* _Texte source_:
━━━━━━━━

Chéret élabore l'espace publicitaire : il le fait sortir de l'imagerie pour le situer dans le sillage de la peinture occidentale ; il puise son sens du mouvement dans le maniérisme. Il se sert de la femme comme support esthétique, idéaliste et érotique. Son art trouvera-t-il pour autant grâce aux yeux de la critique ? On peut en douter à la lecture d'un texte que Huysmans, esprit pourtant « très ouvert », consacre au Salon de 1879 : « Pour moi, j'aimerais mieux toutes les chambres de l'exposition tapissées des chromos de Chéret ou de ces merveilleuses feuilles du Japon qui valent un franc la pièce, plutôt que de les voir tachetées ainsi par un amas de choses tristes. De l'art qui palpite et qui vive, pour Dieu ! et au panier toutes les bondieuseries du temps passé ! Au panier toutes les léchotteries à la Cabanel et à la Gérôme ! » (L'Art moderne, 1re éd., 1883, Stock). Certes, les « chromos » de Chéret sont préférés à ce que Huysmans considère comme de la mauvaise peinture, mais cela ne leur confère pas pour autant la dignité d'œuvre d'art.

━━━━━━━━

* _Section des données_:

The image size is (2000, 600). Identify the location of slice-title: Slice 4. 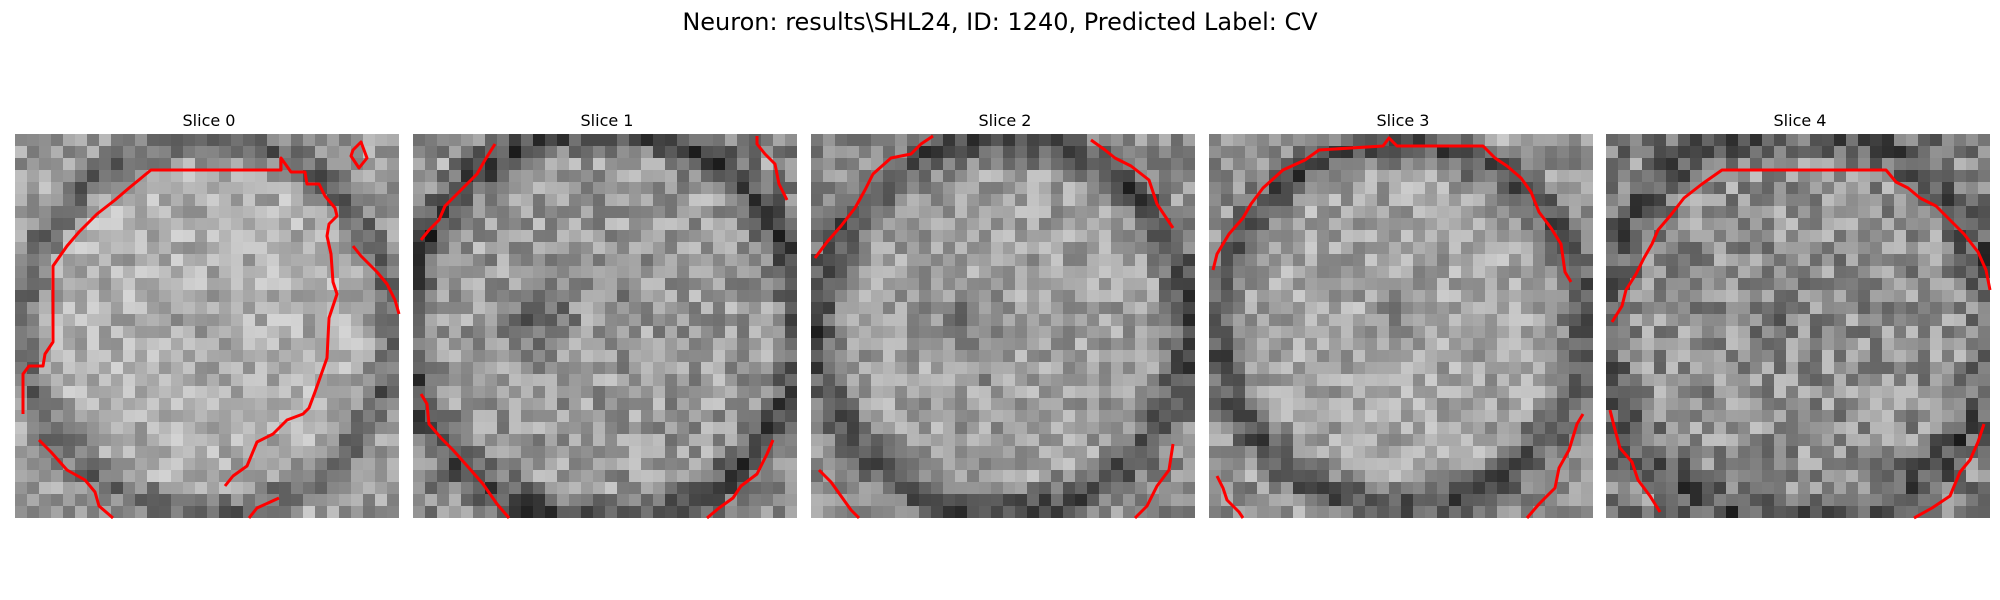
(1800, 120).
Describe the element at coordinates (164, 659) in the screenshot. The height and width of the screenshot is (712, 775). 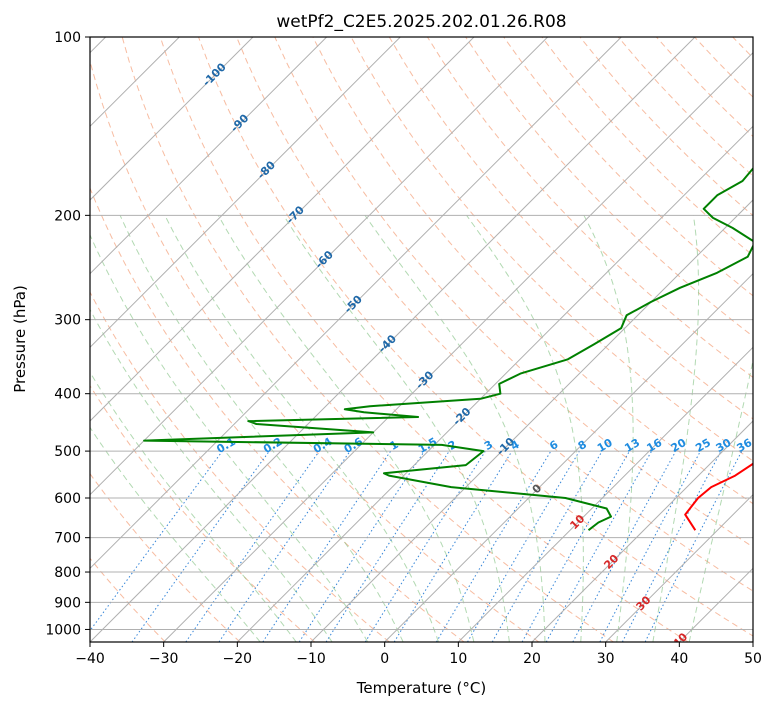
I see `x-tick-label: −30` at that location.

━━━━━━━━

* _Liste des tâches_:
1 – D'après le texte sur Chéret, dans quel courant artistique Chéret puise-t-il son sens du mouvement ?
2 – Prolongez le texte sur Chéret en reprenant après sa dernière phrase.

* _Résultats dans l'ordre_:
1 – Dans le maniérisme.

2 –
Sarah Bernhardt, affiche de Mucha - crédits : MPI/ Getty Images

Sarah Bernhardt, affiche de Mucha

Toulouse-Lautrec, Bonnard, Vuillard, Steinlein partagent leurs activités entre création graphique de caractère publicitaire et création picturale « pure ». Seules les affiches du premier seront vraiment reconnues comme les égales de ses autres œuvres. Il est vrai qu'elles s'inscrivent dans une vision qui constitue une exception dans l'histoire de la peinture. Avec l'œuvre de Lautrec, située à la frontière de la peinture et de la caricature, historiens et critiques ont accepté de voir l'art s'encanailler. À la fin du xixe siècle, l'affiche bénéficie de l'engouement pour l'art appliqué que les artistes de l' Art nouveau, sous l'influence de théoriciens comme William Morris ou John Ruskin, s'efforcent de faire triompher dans la vie quotidienne. On voit alors dans cet art pour tous le moyen de faire pénétrer la beauté dans toutes les couches de la société. Cette vision unitaire des manifestations esthétiques est à la base de l'activité d'un Grasset, d'un Mucha, d'un Berthon ; cette volonté de faire fléchir les formes, des plus visibles aux plus cachées, sans solution de continuité, comme se déroule la lanière d'un fouet, va servir l'affiche qui fait figure de véhicule d'une idéologie, de manifeste vivant. Celle-ci suscitera alors un engouement qui prend le nom d'affichomanie. Comme les œuvres d'art, elle fait l'objet de reproductions en formats réduits.

Ainsi a-t-on pu croire en cette fin de siècle à une nouvelle aube artistique où les formes seraient entraînées dans une véritable ascension spirituelle. Occultistes et spirites exerçaient alors en effet une influence considérable sur les artistes. Idées sociales généreuses et renouveau spiritualiste s'unirent donc pour une courte période.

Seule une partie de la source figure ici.